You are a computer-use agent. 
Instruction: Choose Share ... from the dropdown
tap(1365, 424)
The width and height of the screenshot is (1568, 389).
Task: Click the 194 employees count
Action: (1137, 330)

☆ ☆ ☆ ☆ ☆

Transcribe the data above verbatim.

* **EXERCISE ANSWER**
You are a computer-use agent. 
Instruction: Choose Share ... from the dropdown
tap(1365, 424)
The width and height of the screenshot is (1568, 389).
Task: Click the 194 employees count
Action: (1137, 330)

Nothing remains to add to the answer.